Therefore, MU-MIMO works in simple steps. The access point first broadcasts a sounding frame. Compatible clients then send back matrix data to the access point. The access point calculates its position and selects a group of clients for simultaneous transmissions. The access point then transmits the data stream and critical phase offsets to the users. Finally, the access point seeks and receives confirmation of received data from the client devices. Altogether, downlinking MU-MIMO leads to wireless networks that are better and faster. 

See More: Modem vs. Router: Understanding the Key Differences

OFDMA vs.

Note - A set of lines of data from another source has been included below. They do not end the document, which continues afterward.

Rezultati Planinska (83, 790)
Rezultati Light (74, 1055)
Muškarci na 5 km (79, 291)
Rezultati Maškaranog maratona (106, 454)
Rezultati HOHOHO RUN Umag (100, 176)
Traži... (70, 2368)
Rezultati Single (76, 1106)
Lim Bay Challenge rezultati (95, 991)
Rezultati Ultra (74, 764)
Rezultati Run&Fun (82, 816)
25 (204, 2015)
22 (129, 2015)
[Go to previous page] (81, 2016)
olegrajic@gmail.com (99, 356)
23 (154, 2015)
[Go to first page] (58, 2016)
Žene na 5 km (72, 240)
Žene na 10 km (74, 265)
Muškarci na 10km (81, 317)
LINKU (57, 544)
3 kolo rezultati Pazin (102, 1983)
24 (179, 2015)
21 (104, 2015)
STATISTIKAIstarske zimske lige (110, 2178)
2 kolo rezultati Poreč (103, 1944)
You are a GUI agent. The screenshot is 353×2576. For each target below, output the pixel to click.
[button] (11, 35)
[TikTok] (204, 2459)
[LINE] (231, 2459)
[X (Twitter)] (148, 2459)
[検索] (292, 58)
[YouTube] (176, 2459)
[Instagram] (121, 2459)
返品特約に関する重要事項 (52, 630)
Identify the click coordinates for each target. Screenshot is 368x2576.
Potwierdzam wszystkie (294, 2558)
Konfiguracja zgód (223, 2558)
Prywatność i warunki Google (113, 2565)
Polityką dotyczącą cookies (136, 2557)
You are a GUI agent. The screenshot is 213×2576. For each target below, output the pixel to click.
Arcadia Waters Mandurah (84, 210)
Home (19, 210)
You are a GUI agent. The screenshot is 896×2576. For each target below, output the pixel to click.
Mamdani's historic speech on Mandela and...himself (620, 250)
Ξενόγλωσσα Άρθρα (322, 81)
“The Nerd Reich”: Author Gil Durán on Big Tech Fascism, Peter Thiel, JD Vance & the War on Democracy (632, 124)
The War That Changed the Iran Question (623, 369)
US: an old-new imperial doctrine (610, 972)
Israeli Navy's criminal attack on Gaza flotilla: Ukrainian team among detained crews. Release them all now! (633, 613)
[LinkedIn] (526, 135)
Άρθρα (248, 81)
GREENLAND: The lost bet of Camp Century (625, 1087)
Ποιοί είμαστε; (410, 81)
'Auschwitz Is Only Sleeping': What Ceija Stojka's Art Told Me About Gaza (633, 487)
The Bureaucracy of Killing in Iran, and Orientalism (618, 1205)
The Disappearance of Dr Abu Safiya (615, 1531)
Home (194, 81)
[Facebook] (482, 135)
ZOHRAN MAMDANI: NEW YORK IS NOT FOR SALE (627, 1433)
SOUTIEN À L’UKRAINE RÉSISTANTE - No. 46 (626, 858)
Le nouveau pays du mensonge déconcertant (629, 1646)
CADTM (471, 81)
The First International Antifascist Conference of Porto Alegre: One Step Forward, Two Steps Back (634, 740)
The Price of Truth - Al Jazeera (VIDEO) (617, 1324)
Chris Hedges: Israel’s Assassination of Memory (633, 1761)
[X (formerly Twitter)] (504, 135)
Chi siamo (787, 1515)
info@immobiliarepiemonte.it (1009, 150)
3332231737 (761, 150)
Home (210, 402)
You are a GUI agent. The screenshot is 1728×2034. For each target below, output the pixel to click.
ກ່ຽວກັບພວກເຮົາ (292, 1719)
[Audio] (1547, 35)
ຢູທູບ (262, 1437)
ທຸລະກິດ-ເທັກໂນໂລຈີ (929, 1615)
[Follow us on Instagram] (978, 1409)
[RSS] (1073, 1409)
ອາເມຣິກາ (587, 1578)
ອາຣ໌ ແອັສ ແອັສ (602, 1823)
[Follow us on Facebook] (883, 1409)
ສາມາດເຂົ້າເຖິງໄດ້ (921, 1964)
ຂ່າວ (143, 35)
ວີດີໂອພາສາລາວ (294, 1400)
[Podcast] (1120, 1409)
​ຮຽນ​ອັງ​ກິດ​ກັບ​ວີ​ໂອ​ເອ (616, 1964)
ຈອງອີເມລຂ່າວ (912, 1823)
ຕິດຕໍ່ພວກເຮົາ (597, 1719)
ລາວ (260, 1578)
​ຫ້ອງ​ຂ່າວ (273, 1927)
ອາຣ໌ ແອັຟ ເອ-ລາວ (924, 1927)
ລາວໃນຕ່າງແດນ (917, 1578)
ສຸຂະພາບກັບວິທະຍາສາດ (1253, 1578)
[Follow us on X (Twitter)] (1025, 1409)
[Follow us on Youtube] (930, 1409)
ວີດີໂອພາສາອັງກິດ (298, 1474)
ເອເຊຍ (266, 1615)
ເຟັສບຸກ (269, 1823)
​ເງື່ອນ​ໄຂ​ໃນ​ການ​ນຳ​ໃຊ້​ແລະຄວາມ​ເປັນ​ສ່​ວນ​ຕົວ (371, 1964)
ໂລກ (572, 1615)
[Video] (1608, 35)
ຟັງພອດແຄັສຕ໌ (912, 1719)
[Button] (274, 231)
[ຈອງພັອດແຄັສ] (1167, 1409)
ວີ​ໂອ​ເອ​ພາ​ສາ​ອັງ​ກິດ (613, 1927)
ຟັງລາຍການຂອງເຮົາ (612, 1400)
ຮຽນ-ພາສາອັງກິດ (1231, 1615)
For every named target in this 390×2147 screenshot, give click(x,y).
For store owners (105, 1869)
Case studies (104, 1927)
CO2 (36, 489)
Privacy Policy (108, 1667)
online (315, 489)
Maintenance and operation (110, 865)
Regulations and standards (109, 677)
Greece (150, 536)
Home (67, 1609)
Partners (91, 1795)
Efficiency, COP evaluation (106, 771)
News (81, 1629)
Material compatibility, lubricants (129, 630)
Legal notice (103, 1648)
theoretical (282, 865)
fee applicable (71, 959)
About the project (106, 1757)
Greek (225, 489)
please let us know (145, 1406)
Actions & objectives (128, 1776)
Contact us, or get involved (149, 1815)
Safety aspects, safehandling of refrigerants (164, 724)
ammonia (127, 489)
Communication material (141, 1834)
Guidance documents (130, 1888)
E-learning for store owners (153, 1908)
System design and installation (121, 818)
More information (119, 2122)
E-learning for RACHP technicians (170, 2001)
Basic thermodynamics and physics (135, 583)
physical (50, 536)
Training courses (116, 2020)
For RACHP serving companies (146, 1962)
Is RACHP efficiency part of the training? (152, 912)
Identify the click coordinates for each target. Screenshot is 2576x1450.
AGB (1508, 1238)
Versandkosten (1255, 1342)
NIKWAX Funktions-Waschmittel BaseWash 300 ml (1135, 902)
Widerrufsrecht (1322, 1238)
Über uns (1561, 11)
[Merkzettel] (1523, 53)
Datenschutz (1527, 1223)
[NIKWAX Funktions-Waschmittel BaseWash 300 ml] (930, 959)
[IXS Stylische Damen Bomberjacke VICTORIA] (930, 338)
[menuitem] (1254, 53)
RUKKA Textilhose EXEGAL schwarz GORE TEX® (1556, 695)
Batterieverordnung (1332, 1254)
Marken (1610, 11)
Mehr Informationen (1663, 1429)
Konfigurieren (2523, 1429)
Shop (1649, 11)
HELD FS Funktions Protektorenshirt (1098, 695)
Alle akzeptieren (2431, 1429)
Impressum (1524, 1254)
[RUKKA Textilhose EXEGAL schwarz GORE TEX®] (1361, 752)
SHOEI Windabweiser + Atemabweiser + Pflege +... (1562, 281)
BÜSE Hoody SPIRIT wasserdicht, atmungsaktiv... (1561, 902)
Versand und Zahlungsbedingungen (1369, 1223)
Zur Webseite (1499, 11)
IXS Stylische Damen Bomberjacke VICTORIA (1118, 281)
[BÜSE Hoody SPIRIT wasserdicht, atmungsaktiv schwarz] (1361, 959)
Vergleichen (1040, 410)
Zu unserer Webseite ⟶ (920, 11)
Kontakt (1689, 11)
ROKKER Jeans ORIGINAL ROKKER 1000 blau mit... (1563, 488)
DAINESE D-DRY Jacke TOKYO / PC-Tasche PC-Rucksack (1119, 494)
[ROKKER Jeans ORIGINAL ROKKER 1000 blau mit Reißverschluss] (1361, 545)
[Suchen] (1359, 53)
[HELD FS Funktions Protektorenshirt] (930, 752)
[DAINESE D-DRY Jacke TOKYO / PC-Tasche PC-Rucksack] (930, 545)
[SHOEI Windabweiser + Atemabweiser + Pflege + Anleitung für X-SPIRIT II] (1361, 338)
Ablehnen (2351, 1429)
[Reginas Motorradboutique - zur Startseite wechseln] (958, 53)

MU-MIMO: Key Comparisons and Similarities 

Orthogonal Frequency Division Multiple Access and Multi-User Multiple Input Multiple Output technologies are used in the most current WiFi standards and are inbuilt into new routers. However, these two technologies are not the same, as there are seven key differences between the two. 

1. Type of technology 

The primary difference between OFDMA and MU-MIMO is that both work in different ways and are based on different principles. They have different approaches to meeting the goal of better wireless communication technology. The Orthogonal Frequency Division Multiple Access, or OFDMA, uses the idea of dividing frequencies into smaller channels and subcarriers that are individually assigned to devices based on their needs. Instead of assigning an entire channel to a mobile phone, it assigns sub-carriers to the phone for specific purposes and only for the period needed.

On the other hand, Multi-User Multiple Input Multiple Output (MU-MIMO) enables access points to transmit information in the form of radio signals directly to more than one device simultaneously. This is very different from how OFDMA works but, in a way, complements it perfectly to make communication as seamless as possible. 

2. Bandwidth specificity 

Bandwidth refers to the maximum volume of data transmitted across a channel over the internet within a specific time. Bandwidth describes how ‘wide’ a lane is, directly correlating to the number of cars traveling side by side within a time frame. OFDMA and MU-MIMO technologies have different bandwidth specificity. This means that OFDMA facilitates data transmission across a particular bandwidth, while MU-MIMO functions better with another type of bandwidth.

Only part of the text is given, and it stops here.